Premiums to rise by an average of nearly 15 percent for families and individuals.
The Blue Shield health insurance entity has asked permission to raise its rates in Washington state by nearly 15 percent starting at the end of October.
The state Commissioner has now been asked for permission to boost rates on October 31 by an average of 14.7 percent.
In its proposal, it has claimed that these new boosted rates would be maintained until 2013 is complete. It justifies its request by saying that the additional funds are required for paying for anticipated medical claims that will be filed throughout that time. In fact, it has said that even with the heightened premiums, it still expects to lose $4.5 million by the time next year is through.
This health insurance plan is a Regence product. That insurer offers group and individual medical, vision, dental, and life coverage, as well as Medicare plans. The organization is a nonprofit, serving 2.2 million members in Utah, Idaho, Oregon, and Washington. It claims that from 2009 to 2011, it has already lost $4.6 million within this coverage sector.
The insurer has stated that many carriers in the marketplace have been forced to leave.
As a result, it is making the effort to attempt to continue to provide comprehensive plans that are affordable to as many people, families, and businesses as possible. Regence has also stated that if the increases are approved, members will receive warning on September 1 regarding their information for annual renewal.
A number of policyholders who have individual or small business health insurance plans will, unfortunately, be facing hikes in their premiums of 20 percent or higher over the span of the next few years.

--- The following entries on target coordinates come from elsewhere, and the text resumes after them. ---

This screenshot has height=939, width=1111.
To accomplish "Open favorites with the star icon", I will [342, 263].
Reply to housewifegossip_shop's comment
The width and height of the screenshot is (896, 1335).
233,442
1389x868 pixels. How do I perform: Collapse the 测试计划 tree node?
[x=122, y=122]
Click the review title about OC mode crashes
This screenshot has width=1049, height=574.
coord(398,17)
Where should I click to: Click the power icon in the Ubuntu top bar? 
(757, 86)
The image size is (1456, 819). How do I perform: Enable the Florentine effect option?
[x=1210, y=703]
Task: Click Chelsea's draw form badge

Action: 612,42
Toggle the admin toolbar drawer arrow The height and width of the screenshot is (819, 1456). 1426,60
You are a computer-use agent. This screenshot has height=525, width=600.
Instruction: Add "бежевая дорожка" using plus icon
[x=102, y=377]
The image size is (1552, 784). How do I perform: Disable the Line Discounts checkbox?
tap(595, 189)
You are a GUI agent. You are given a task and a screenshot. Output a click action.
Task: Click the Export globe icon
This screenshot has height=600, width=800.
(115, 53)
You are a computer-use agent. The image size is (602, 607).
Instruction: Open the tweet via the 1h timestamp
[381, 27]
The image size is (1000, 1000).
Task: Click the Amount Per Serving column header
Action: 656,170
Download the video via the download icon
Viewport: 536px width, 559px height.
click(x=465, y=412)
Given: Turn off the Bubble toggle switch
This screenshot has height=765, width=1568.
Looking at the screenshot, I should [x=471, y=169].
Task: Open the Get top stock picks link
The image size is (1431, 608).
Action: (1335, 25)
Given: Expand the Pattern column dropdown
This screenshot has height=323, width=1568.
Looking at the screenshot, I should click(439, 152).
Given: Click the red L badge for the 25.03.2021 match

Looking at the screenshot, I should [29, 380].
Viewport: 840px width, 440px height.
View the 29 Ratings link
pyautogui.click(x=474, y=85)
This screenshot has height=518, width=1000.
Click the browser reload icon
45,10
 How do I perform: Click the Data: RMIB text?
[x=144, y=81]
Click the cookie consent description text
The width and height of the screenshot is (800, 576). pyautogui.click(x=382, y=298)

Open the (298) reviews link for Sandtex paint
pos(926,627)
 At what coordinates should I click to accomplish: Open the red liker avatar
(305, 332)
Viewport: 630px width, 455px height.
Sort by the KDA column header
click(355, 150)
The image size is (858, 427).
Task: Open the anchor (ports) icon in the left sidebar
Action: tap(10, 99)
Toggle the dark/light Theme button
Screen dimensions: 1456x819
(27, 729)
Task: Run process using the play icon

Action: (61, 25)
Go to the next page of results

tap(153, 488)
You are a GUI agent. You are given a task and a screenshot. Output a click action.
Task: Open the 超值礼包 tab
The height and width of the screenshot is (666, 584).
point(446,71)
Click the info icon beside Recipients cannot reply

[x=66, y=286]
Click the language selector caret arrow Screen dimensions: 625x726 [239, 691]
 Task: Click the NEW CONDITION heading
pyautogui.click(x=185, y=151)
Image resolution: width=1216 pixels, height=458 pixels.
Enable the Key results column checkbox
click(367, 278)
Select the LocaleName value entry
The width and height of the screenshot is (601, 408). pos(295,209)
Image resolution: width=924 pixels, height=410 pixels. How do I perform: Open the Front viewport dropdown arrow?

The amount of the increase will vary from one plan to the next based on a number of factors, such as the area in which the policyholder is located, and the individual’s health and medical risks.
In 2010, some California customers with Anthem Blue Cross health insurance risked suffering a rate increase of up to 39 percent though massive debates caused the insurer to withdraw that intention and replace it with an average hike of 14 percent, instead.